§ Objective:
Count how many lines in the items below contain the word "link", and give only that number.

§ Data entries:
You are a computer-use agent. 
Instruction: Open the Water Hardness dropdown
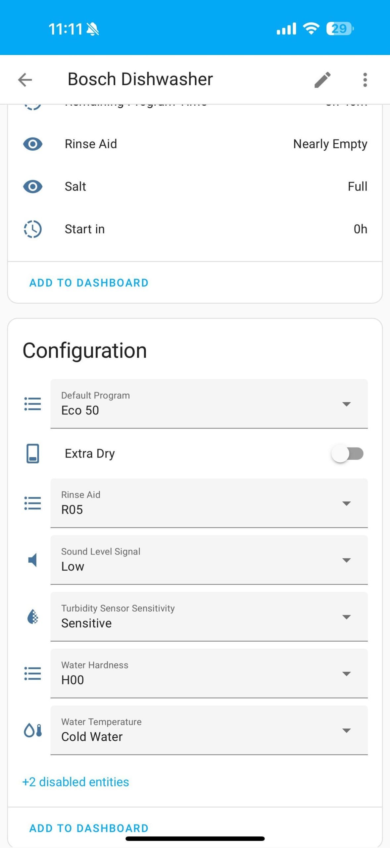tap(209, 673)
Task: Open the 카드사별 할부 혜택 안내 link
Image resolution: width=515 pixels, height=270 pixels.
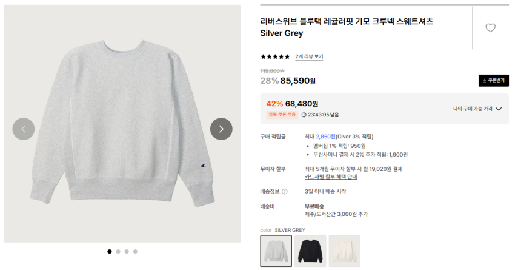Action: 331,177
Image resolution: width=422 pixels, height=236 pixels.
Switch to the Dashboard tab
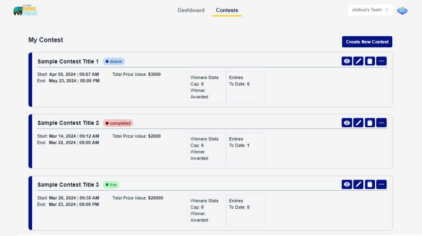(x=191, y=10)
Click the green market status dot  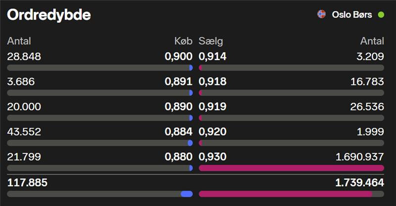[x=381, y=14]
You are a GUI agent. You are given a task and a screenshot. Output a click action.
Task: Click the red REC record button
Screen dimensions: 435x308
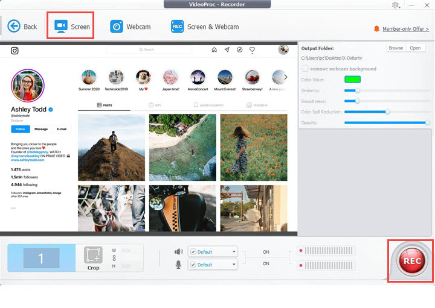(411, 260)
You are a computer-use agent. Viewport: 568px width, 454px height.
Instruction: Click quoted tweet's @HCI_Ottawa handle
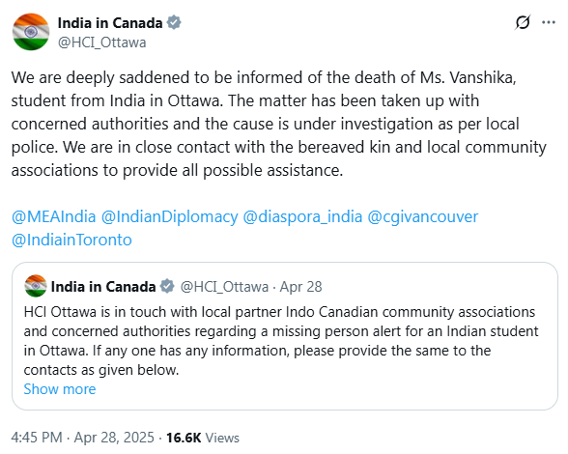[x=224, y=287]
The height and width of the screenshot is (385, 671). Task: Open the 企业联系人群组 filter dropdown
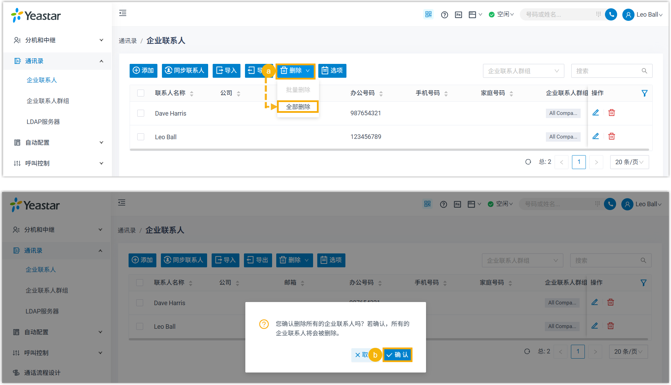(x=523, y=71)
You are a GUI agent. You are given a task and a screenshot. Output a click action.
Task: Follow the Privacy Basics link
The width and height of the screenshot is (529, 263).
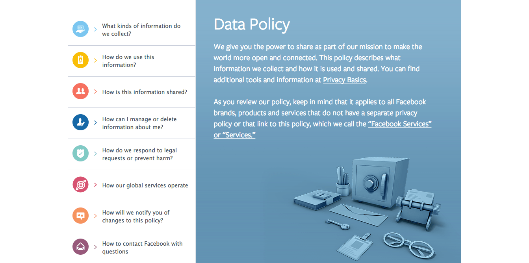[x=345, y=80]
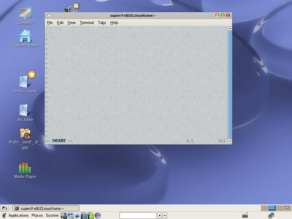Open the File menu in terminal

pos(50,23)
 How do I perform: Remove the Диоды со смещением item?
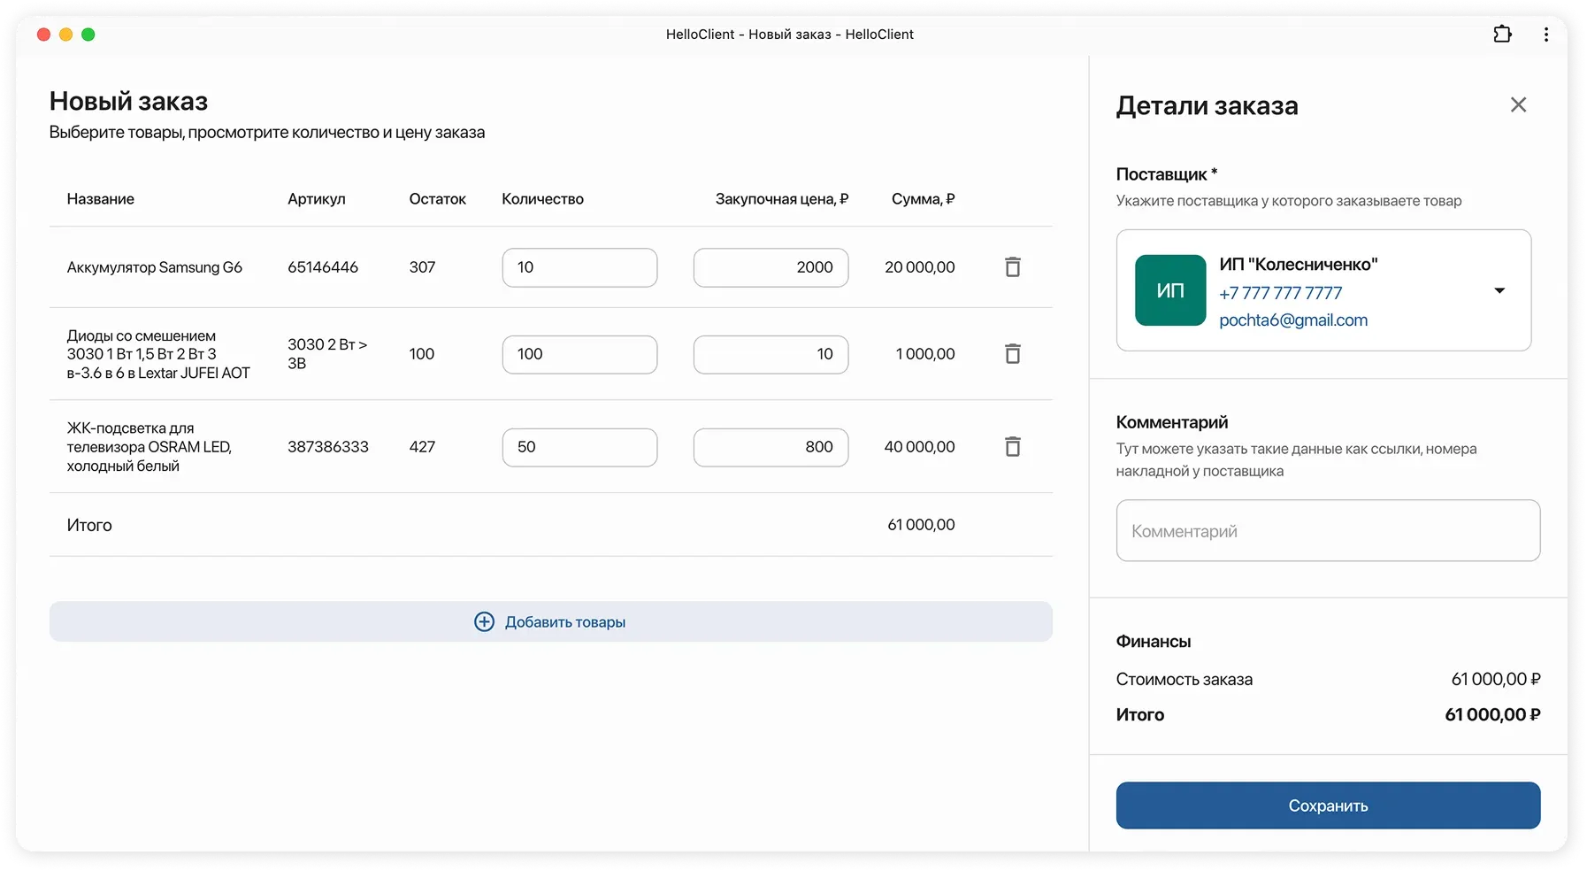click(x=1013, y=354)
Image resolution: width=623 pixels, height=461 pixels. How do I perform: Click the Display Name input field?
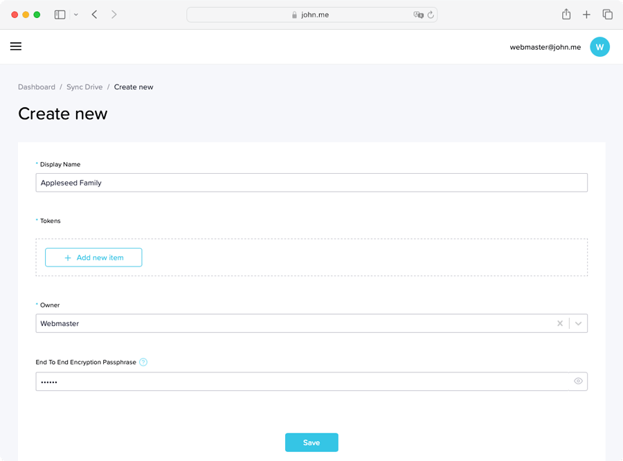click(312, 182)
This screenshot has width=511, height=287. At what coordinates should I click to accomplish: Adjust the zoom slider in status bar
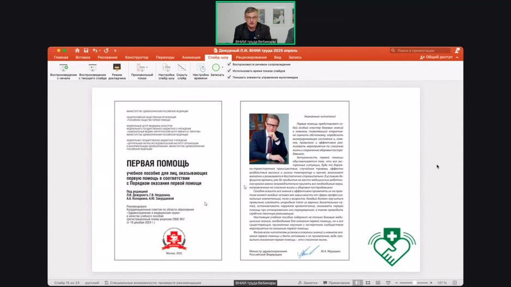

§ Complete response:
2